Exercise brief: Please find every line in the records below that contains the word "computer", and copy it.

Records for the exercise:
☆ ☆ ☆ ☆ ☆ ☆ ☆
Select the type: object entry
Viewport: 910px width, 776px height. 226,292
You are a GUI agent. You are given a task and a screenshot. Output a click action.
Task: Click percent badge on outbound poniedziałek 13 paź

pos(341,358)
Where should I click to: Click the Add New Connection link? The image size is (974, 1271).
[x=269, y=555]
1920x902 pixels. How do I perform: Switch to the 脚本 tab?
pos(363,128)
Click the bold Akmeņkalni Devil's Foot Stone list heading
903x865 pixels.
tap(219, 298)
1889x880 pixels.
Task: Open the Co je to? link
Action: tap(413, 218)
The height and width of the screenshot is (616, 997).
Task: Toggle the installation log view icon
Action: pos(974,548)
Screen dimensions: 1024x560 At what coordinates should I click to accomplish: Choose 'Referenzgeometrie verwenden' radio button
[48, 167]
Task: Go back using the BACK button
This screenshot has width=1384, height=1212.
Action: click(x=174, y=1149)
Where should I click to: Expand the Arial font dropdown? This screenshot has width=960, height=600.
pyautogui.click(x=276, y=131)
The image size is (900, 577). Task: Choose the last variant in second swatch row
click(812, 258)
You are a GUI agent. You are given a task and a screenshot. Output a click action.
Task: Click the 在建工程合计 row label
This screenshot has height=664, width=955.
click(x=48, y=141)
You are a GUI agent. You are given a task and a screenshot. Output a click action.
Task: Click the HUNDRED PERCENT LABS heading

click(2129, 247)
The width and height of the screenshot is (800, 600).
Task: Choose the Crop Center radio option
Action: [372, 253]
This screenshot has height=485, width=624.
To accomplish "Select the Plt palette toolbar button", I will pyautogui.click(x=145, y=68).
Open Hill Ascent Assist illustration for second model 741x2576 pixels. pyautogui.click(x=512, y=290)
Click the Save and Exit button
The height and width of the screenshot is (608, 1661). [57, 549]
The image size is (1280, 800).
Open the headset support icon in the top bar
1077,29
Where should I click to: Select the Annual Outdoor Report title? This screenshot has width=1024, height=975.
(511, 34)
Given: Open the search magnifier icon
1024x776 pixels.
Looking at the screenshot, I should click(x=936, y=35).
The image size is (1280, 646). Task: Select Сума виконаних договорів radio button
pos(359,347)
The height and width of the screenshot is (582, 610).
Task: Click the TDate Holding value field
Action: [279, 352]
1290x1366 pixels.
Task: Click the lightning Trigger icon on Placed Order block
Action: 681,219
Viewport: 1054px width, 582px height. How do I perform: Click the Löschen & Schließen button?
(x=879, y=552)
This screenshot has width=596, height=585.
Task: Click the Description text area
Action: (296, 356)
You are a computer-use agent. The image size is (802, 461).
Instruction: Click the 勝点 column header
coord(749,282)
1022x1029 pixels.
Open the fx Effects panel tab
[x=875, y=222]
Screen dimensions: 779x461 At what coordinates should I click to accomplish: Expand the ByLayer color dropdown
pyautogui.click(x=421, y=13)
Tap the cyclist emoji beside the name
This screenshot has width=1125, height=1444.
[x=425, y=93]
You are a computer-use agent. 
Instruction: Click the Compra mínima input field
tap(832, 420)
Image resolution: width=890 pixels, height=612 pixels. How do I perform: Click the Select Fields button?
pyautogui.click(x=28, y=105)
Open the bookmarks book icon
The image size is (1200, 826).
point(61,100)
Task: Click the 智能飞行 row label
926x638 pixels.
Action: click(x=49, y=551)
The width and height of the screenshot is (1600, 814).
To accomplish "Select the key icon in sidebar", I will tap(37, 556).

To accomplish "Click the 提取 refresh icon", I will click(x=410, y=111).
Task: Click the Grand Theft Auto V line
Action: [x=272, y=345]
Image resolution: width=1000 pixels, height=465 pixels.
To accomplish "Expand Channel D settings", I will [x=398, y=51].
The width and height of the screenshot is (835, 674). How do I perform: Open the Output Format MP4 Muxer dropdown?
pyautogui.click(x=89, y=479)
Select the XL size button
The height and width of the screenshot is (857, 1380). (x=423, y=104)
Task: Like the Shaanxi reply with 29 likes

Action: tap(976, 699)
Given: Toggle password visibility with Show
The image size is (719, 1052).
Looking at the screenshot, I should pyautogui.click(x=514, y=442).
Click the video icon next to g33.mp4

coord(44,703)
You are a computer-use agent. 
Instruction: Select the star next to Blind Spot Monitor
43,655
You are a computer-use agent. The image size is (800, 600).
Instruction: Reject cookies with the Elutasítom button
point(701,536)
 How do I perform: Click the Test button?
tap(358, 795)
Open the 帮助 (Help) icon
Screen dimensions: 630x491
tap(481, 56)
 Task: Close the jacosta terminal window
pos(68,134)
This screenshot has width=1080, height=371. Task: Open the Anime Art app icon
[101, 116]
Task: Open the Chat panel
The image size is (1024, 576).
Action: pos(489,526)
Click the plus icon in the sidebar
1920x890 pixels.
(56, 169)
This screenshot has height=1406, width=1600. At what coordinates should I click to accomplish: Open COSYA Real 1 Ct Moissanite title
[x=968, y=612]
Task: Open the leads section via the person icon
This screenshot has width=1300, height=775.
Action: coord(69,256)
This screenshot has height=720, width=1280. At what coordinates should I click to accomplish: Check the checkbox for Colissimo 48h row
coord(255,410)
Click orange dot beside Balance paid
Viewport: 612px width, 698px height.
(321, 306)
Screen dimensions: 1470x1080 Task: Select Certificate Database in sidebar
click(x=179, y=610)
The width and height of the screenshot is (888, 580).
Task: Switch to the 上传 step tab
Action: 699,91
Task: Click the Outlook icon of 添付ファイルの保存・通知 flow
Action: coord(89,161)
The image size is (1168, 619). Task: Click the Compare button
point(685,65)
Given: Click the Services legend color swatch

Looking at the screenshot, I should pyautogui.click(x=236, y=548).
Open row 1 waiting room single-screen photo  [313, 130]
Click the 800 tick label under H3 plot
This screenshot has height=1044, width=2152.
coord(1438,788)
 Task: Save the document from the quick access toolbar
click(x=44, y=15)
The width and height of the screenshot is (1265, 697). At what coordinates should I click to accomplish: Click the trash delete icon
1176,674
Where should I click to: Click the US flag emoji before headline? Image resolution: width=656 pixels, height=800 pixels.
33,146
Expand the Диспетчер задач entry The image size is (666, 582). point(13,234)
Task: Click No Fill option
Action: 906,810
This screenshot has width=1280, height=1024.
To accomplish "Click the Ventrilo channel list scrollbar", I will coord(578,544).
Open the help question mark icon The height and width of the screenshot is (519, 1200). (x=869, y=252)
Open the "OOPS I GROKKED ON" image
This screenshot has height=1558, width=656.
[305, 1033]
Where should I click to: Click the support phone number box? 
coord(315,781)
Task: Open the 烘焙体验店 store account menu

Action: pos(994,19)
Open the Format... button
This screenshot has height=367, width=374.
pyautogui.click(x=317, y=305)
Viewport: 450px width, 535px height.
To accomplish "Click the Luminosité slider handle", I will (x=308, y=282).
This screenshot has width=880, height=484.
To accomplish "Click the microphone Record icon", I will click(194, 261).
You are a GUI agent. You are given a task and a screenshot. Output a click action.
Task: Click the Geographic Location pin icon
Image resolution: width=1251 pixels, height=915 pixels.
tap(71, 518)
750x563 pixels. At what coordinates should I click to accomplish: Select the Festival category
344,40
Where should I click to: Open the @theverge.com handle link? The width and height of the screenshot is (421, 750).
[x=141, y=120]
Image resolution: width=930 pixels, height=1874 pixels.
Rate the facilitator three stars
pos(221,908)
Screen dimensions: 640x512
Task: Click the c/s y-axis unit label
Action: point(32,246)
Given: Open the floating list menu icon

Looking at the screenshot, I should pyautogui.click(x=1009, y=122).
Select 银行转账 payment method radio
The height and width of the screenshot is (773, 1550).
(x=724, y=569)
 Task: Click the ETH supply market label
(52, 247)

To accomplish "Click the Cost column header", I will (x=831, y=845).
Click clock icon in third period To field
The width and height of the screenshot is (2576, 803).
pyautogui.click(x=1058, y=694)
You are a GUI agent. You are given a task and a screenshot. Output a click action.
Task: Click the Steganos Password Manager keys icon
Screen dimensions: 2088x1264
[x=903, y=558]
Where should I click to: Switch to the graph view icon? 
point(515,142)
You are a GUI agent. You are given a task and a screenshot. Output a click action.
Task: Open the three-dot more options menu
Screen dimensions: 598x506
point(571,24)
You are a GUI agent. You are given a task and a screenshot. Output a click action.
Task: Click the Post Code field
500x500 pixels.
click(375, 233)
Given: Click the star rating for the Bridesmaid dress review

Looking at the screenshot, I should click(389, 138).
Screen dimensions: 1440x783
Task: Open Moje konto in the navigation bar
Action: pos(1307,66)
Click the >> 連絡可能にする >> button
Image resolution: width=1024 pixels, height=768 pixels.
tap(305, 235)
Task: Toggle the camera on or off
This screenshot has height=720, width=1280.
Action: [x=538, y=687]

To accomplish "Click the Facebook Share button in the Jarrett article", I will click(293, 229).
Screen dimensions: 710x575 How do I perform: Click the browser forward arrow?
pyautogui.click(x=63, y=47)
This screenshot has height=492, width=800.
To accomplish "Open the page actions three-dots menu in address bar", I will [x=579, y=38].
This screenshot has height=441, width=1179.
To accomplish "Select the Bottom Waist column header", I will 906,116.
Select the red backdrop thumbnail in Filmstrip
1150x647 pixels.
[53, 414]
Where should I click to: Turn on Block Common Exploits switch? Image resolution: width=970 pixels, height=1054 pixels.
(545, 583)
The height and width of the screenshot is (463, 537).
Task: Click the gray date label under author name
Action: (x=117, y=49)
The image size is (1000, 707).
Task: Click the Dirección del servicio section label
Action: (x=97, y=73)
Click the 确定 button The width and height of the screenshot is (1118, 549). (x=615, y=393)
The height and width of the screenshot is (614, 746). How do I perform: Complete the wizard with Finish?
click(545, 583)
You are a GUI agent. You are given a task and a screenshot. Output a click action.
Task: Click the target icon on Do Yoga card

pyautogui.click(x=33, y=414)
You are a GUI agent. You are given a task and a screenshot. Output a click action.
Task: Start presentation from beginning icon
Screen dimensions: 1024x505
☆ ☆ ☆ ☆ ☆ ☆ ☆
Result below:
You are a computer-use agent. The image size is (802, 461).
You are a computer-use agent. 
You are a computer-use agent. 
You are a computer-use agent. The image size is (800, 600).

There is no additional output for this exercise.